22 L : Bizarre + par..+ partait ?

23 E : Partait ? Parce que quand tu as mis préparait de partir tout à l’heure (L : hm) tu as mis à l’imparfait <parce que (L : <partait hm) tu te souviens ? (L : hm) Juste tout à l’heure euh j’ai rencontré Paul qui préparait de partir tu as dit <ça. (L : <hm) Donc... toi tu as dit <à l’imparfait

24 L : <C’est pas était parti c’est parti... ah/ partait

25 E : Partait (L : oui) à l’imparfait (L : oui) hm-hm. D’accord. Donc ça veut dire quoi ? Ici l’imparfait c’est qu’il est pas encore parti ?

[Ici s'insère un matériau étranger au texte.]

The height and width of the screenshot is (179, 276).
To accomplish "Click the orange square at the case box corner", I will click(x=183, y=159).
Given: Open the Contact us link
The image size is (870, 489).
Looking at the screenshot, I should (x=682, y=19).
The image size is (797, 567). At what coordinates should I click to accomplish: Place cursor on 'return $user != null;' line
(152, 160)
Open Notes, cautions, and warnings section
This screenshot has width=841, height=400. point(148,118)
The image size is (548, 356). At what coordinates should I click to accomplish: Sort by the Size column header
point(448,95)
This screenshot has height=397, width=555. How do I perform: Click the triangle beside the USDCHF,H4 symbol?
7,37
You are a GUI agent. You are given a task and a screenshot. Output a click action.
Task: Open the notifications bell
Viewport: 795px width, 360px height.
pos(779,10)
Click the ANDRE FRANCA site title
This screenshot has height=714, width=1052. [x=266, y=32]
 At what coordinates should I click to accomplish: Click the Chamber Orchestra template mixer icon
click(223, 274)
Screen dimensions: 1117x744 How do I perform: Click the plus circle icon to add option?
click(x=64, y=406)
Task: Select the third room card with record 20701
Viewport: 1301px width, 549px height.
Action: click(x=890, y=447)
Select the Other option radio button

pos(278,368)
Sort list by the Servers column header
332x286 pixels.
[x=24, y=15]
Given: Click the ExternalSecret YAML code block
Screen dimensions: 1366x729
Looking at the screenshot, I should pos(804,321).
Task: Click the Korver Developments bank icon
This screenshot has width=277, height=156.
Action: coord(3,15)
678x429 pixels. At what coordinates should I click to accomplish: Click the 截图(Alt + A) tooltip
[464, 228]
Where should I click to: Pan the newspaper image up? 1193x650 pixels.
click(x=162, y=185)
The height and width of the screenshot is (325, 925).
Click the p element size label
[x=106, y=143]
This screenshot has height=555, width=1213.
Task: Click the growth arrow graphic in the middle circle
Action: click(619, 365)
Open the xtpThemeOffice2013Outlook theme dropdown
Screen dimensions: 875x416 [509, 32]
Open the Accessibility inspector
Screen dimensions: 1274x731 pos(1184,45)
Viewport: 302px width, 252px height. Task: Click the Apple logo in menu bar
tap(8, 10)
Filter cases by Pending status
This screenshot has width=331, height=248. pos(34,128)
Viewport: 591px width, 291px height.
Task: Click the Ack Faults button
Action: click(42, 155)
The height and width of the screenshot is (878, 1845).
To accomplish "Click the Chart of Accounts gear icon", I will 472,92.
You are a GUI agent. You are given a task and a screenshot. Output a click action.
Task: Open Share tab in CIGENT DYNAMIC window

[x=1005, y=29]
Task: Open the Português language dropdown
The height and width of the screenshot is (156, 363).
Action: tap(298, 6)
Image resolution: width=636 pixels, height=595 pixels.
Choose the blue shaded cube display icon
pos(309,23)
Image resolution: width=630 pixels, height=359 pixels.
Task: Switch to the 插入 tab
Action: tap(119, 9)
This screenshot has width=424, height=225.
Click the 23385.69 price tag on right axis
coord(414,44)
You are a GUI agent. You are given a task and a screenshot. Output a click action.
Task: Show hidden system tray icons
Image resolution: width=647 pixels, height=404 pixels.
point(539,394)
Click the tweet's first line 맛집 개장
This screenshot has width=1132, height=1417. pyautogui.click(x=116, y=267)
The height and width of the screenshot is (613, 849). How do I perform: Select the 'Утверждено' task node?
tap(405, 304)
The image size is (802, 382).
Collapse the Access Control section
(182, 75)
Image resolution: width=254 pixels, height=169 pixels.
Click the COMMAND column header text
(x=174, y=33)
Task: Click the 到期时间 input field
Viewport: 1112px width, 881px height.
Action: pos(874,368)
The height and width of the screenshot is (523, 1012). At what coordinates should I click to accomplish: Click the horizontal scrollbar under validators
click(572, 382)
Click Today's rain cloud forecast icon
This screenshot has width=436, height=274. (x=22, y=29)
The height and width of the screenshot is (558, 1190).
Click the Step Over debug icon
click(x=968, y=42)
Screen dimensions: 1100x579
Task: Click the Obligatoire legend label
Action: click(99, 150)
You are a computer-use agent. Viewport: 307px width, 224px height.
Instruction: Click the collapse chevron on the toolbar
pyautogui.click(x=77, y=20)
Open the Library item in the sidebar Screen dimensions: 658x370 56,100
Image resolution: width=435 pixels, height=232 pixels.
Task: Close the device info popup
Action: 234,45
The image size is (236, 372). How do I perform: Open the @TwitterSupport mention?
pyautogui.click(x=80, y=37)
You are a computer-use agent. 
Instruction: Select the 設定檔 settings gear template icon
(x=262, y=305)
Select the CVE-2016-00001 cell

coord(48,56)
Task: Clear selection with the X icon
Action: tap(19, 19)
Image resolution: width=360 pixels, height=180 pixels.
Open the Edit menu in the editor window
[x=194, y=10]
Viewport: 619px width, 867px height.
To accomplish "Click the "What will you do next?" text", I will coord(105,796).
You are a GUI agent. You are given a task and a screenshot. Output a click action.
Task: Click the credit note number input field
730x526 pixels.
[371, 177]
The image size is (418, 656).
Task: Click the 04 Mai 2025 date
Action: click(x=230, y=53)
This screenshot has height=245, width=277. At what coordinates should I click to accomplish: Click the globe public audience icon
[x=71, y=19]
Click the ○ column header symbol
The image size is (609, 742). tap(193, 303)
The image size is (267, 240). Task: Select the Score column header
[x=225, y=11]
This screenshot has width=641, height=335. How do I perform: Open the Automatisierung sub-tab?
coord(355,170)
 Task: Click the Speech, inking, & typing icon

26 L : C’est pas <encore parti

27 E : <Et il est...

28 L : Je pensais que c’est le fait.. de passer (E : oui) avant (E : hm) mais maintenant je.. ne pense pas comme ça ++ C’est euh..

29 E : C’est-à-dire tu as pensé qu’il était.. déjà parti ? + <c’est-à-dire...

30 L : <Non en train de partir

31 E : Ah en train de partir

32 L : Oui c’est comme ça partait

33 E : Partait donc à l’imparfait. (L : hm)

 

En 1, l’enquêtrice demande à Lee de confirmer la forme verbale qu’elle venait de choisir pour partir, et en 3 elle passe au verbe suivant avoir beaucoup de bagage. Sans être sollicitée, Lee choisit une autre forme verbale qui marque la postériorité par rapport au moment repère. Pendant que l’enquêtrice demande encore une confirmation entre 4-10, Lee corrige en 10 son premier choix, le plus-que-parfait, en s’apercevant qu’il ne s’agit pas d’un procès antérieur. Elle s’approche de l’idée de déroulement en niant le perfect en 12. En plus, l’adverbe encore qu’elle utilise signifie que la borne droite du procès n’est pas encore franchie. Et elle reformule la phrase en français et en périphrase ‘était en train de partir’, suivie d’une autre tentative avec le verbe préparer mis d’abord au présent mais immédiatement après à l’imparfait sans grande difficulté. Et en 14, elle manifeste son doute sur la circonstance de la rencontre, lequel était sans doute à l’origine de son premier choix du plus-que-parfait. Ce doute se confirme à 18 et l’enquêtrice, pour que Lee garde le verbe partir, en arrive à donner la réponse au doute de Lee (19). Ainsi, en 20, Lee revient à la forme proposée en 4, partirait et, elle la trouve d’elle-même « bizarre » et propose partait en 22, sans en être sûre de son exactitude pour autant. En 24, Lee semble sûre de son nouveau choix et l’enquêtrice, en demandant ce qu’il signifie en 25, propose ou anticipe la valeur aspectuelle que Lee lui attribuerait.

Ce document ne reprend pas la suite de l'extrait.